The purpose of CMAs is to implement catchment management strategies. “These are important because they reconcile the political aspirations on the one hand (let’s build more dams and double irrigated agriculture as specified by the second National Water Resources Strategy) with the harsh reality of water availability on the other (we can’t build dams and double irrigated agriculture because we simply don’t have enough water).
“Without a functioning CMA, no effective long-term planning can be implemented, so no lessons from the current (recent past) drought will be learnt and we will be forced to relive the distress,” says Turton.
In a 2013 paper ‘Why has the South African National Water Act been so difficult to Implement?’ Barbara Schreiner of Pegasys Strategy and Development says two critical factors allowed the creation of CMAs to fall behind schedule.
“The first was that those responsible for the establishment of the CMAs – heads of regional offices were not held accountable for not achieving their targets. Lack of capacity was often cited as a reason for not achieving targets but proper ‘performance management and accountability were weak. The second (reason) was the questioning of decisions taken.”
DWS spokesperson Sputnik Ratau says the process to establish institutions is “extremely complex and requires a thorough change management process. As a result, the process to establish CMAs … has taken time. The department is working on the rationalisation of entities to ensure improvement of governance and the financial viability of such state entities” .

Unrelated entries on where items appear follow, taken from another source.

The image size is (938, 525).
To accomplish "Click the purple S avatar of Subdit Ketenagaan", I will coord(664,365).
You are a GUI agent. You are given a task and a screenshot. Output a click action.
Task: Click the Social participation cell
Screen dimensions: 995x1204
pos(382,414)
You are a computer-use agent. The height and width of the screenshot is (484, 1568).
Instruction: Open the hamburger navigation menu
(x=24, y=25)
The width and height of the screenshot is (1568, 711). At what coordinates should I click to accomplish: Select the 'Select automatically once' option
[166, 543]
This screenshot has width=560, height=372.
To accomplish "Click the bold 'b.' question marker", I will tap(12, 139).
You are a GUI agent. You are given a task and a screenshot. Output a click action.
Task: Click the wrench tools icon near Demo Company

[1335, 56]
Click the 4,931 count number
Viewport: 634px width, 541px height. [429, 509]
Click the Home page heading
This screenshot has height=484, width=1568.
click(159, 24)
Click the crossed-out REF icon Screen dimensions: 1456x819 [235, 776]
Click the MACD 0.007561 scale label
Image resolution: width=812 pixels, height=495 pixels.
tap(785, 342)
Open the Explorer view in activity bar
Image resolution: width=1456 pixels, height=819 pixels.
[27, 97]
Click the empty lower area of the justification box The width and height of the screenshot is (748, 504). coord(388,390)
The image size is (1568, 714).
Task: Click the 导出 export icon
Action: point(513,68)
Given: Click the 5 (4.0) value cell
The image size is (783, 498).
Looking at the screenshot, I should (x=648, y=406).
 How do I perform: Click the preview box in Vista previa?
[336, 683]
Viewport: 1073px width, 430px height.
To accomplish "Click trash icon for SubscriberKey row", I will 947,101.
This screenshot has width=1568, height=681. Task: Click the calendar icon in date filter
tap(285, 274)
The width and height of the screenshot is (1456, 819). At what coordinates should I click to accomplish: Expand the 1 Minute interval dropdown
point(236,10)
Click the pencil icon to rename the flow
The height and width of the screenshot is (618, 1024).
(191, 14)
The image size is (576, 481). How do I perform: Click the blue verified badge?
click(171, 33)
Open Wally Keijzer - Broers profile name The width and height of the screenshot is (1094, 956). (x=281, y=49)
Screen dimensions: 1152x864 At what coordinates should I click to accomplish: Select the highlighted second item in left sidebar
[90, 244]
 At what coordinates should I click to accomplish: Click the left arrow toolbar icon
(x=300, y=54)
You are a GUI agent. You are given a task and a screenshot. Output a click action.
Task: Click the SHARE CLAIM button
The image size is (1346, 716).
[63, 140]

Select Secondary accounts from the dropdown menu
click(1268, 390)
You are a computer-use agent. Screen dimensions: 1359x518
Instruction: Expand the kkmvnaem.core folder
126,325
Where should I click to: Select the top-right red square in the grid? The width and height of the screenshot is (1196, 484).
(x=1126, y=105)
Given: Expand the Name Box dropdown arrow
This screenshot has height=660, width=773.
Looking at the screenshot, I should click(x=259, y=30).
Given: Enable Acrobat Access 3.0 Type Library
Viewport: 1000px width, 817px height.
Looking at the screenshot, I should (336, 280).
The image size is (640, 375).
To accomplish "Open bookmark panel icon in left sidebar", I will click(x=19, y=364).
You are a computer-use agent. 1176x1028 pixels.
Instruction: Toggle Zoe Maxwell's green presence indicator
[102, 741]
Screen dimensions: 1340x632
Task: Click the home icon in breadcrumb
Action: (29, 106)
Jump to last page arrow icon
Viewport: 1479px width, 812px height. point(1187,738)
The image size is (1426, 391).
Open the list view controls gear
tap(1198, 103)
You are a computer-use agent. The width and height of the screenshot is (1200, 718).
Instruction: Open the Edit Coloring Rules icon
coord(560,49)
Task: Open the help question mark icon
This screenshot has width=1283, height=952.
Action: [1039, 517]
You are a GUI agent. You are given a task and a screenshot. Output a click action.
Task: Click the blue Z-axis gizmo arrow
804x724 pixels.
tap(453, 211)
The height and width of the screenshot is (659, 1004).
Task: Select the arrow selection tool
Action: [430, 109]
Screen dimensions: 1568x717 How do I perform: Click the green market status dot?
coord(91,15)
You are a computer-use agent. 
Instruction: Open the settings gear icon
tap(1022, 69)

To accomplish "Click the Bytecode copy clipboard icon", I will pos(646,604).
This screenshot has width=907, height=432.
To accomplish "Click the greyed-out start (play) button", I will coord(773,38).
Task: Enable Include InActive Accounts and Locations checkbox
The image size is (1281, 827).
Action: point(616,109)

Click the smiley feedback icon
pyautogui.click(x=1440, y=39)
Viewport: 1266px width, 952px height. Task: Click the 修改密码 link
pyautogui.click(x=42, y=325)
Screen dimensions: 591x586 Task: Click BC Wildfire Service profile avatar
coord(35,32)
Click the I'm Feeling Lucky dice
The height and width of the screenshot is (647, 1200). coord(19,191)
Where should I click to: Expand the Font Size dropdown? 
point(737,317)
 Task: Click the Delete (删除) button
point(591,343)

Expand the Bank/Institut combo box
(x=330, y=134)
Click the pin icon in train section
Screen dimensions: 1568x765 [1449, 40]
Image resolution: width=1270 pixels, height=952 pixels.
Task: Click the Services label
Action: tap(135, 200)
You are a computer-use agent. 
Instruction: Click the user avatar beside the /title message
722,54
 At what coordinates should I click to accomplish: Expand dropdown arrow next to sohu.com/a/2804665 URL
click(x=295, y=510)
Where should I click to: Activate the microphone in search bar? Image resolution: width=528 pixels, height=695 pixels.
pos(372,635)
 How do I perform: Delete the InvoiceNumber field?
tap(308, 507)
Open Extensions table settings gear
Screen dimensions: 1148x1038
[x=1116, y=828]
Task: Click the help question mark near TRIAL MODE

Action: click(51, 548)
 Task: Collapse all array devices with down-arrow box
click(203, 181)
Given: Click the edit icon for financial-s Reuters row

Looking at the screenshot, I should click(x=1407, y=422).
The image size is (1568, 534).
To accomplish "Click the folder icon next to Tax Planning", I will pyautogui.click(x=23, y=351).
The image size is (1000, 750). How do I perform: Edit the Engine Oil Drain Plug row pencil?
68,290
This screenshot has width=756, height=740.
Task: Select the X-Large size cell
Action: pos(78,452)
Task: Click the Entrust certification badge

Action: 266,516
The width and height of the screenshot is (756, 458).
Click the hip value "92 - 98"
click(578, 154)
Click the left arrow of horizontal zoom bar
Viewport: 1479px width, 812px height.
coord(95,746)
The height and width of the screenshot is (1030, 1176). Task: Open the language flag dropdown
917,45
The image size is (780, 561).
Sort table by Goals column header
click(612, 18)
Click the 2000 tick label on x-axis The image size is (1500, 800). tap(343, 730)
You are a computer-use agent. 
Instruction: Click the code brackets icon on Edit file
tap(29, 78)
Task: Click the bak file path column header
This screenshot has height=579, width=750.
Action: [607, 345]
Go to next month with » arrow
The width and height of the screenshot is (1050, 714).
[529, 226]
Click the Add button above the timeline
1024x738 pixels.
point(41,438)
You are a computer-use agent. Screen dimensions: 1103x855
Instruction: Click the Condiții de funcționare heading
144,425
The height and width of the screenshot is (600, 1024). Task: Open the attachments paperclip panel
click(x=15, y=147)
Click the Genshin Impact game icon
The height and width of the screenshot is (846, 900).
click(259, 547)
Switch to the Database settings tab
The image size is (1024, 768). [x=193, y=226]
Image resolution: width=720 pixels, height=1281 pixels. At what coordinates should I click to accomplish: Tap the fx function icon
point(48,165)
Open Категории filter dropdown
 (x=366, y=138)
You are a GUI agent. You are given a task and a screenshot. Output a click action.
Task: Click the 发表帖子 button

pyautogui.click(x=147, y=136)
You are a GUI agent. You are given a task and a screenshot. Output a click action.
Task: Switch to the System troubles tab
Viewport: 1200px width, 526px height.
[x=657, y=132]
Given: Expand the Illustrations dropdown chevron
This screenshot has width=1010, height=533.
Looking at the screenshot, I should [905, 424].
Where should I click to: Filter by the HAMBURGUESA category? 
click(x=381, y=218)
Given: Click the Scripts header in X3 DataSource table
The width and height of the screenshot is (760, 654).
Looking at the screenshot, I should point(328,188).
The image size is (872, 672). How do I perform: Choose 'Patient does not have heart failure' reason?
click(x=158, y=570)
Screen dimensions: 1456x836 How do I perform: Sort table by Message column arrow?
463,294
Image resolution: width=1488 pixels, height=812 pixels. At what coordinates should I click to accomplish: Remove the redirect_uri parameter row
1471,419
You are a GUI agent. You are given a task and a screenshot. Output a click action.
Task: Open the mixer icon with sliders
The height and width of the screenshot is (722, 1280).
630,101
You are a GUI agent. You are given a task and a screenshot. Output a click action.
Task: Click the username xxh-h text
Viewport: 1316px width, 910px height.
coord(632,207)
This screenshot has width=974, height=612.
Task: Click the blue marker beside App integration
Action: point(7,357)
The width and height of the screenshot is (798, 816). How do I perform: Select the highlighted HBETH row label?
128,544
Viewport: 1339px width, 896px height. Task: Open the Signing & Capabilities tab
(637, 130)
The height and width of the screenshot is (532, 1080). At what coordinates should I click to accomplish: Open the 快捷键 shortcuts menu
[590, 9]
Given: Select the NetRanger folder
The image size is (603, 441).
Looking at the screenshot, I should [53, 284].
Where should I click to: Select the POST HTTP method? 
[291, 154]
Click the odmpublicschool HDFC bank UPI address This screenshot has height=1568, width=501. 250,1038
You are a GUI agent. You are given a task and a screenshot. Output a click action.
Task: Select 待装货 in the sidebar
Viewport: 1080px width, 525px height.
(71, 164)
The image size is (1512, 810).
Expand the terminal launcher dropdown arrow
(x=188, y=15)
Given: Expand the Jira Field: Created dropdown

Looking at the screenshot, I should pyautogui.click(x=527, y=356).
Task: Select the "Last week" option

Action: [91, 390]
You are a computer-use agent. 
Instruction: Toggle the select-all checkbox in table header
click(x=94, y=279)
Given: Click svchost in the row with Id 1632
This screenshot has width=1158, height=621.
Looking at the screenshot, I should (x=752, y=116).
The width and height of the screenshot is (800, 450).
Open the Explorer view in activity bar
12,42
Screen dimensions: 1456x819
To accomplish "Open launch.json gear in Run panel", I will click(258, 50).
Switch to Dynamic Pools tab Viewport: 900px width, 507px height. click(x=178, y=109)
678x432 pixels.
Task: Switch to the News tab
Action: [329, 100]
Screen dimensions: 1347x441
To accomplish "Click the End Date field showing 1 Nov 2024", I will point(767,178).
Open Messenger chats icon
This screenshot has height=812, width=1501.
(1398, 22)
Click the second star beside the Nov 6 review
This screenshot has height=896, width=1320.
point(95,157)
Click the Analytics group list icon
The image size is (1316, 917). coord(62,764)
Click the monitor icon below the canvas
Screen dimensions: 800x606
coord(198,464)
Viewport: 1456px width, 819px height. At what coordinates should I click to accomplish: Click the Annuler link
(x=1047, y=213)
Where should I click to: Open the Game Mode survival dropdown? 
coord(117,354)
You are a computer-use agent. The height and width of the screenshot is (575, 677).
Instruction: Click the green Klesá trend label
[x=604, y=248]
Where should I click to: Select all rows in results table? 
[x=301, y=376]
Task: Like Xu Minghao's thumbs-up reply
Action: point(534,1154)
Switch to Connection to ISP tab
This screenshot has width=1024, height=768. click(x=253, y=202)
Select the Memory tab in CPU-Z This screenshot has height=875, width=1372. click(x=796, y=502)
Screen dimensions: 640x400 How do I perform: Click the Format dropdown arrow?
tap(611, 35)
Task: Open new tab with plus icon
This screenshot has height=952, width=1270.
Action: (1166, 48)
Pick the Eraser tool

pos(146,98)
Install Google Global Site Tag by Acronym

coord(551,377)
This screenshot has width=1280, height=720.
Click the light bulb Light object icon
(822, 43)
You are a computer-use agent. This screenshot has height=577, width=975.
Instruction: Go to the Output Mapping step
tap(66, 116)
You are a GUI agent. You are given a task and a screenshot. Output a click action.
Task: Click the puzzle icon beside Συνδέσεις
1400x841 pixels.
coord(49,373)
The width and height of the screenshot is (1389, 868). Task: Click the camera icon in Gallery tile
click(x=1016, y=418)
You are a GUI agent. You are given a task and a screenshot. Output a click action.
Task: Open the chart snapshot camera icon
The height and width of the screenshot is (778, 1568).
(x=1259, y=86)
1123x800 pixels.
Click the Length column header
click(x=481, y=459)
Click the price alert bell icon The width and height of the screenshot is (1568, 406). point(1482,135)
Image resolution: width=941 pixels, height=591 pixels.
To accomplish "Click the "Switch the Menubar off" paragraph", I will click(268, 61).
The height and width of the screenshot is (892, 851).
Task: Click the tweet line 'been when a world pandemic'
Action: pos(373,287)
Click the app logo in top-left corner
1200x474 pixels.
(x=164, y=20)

This is envisaged to be completed by the end of March, he says. “The fact that there are two operational.
CMAs does belie the fact that processes to establish the other CMAs have been ongoing. There are another four that have been legally established. Business cases for the establishment of the remaining three CMAs are being completed.”
Institutional reforms and realignment to rationalise the number of water management areas and CMAs were amended and “did require some of the institutional processes to be restarted.
“There have been ongoing concerns about the sustainability of these institutions and ongoing discussions about further changes to the institutional model. The department is still committed to institutional reform to strengthen our management of water resources.
“The pressure upon our water resources is increasing, and will only become worse as our country develops its social economy.”
In its new policy, the DWS outlines how CMAs will be in charge of water quality monitoring, with oversight from the DWS. Through the CMAs citizen-based water monitoring programmes will be strengthened.
But environmental activist Mariette Liefferink says too often the level of community involvement in catchment management forums is low or non-existent. “It raises concerns whether civil society has a genuine influence in CMFs or only the appearance of participation.”
CMFs are embedded within a political context, she believes.
“The overwhelming majority of participants are from the national, provincial and local government.
“Officials of the DWS, Rand Water and local government fail to escalate ongoing pollution incidences, which are brought to the attention of the forums, to the director-general and minister of water and sanitation because of fear of being indicted for their alleged failure of duty of care”
On the future of CMAs, Ratat says issues of non-payment of water resource charges might be a challenge to CMAs as one of their funding sources is revenue from the users.
“Issues of capacity are also a concern and the ability to attract staff with the skills and experience for managing water resources.”
Hugo Retief, from the Association of Water and Rural Development, which works to protect the Olifants River catchment, agrees.
“It’s a challenge to find staff with the background needed in water management. The big challenges are the scale of a catchment like the Olifants. There are over 360 monitoring
points and you have to go out once a month to take samples with limited staff.”